- _Brano da leggere_
§ §
Era un po’ l’obiettivo. Quando scrivi qualcosa su dei personaggi ti affezioni a loro e hai sempre una sorta di protezione nei loro confronti. Ma è giusto anche lasciarli camminare sulle proprie gambe. In questo caso tutta la storia di Emma portava lì, alla scena finale. Il finale alternativo, che era quello che io per prima avrei voluto, non avrebbe forse avuto lo stesso effetto.

Torno su un altro elemento che hai citato: il miglior amico. Ho trovato interessante far raccontare a lui la storia fin dall’inizio arrivando a darne quasi una sorta di morale. Si tratta di una tua scelta o di una scelta registica?

L’abbiamo un po’ pensato insieme io e il regista perché ci domandavamo chi poteva essere il narratore: Emma o un narratore esterno? Entrambi abbiamo optato per il migliore amico. Ci siamo detti che chi resta deve portare la testimonianza di quello che è successo. E Andrea si fa carico di questo. Probabilmente farà un video che poi caricherà su Youtube o sui suoi canali. L’idea è che c’è qualcuno che è rimasto e ha vissuto la cosa dall’esterno e per tutta la vita vivrà con le conseguenze di questa tragedia.
§ §
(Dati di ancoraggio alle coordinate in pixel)

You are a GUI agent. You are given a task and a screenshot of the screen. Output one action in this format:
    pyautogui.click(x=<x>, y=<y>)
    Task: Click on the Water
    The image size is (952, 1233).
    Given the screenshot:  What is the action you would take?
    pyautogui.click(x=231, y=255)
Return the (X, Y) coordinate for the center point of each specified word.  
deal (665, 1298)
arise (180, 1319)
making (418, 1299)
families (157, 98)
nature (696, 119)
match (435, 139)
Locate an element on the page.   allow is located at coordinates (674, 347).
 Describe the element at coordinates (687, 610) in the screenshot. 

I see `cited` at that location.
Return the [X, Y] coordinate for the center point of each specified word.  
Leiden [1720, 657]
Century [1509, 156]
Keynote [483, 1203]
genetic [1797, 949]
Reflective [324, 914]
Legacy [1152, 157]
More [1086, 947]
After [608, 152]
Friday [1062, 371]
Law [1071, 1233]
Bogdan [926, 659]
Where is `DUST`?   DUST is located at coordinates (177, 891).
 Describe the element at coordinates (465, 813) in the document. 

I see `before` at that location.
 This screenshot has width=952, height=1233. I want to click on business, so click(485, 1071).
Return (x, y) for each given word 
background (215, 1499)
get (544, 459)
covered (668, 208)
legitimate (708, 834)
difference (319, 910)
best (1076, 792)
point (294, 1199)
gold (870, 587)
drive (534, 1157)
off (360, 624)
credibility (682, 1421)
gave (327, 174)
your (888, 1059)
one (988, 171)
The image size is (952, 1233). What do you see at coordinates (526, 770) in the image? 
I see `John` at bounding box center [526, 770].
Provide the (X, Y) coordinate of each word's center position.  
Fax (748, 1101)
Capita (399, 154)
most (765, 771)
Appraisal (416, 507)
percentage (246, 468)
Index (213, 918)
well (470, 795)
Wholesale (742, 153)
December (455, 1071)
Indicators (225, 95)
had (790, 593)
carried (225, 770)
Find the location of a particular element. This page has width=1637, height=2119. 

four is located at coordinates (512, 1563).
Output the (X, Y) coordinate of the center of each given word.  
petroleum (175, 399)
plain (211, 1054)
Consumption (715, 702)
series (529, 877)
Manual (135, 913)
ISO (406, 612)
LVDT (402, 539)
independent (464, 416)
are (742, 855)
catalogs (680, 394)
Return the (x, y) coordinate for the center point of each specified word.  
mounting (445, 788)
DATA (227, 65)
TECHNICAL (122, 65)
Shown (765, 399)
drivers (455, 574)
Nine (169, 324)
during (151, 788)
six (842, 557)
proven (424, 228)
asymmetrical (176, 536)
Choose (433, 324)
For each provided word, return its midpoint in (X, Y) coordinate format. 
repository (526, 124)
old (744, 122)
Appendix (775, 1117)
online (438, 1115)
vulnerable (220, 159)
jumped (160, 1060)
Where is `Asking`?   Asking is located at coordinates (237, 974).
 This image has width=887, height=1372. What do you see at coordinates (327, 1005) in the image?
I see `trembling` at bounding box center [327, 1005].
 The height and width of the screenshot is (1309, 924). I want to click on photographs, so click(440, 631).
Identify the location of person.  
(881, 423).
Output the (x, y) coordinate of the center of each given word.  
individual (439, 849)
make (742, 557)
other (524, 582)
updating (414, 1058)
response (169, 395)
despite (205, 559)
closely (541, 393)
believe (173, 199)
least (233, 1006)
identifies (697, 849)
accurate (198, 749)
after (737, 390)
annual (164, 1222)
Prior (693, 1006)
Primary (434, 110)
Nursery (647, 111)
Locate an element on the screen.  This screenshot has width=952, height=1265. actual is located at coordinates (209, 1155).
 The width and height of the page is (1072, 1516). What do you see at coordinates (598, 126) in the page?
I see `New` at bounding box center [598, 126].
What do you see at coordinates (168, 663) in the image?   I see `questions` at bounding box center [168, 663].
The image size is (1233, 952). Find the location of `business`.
§ §
- _Il tuo obiettivo_
Rispondi a queste domande sul brano:
(a) A cosa portava tutta la storia di Emma?
(b) Chi hanno scelto come narratore la persona intervistata e il regista?
(c) Dove potrebbe caricare il suo video Andrea?
Le righe non hanno alcun legame con il brano.

- _Esercizio svolto_
(a) Alla scena finale.
(b) Il migliore amico, Andrea.
(c) Su YouTube o sui suoi canali.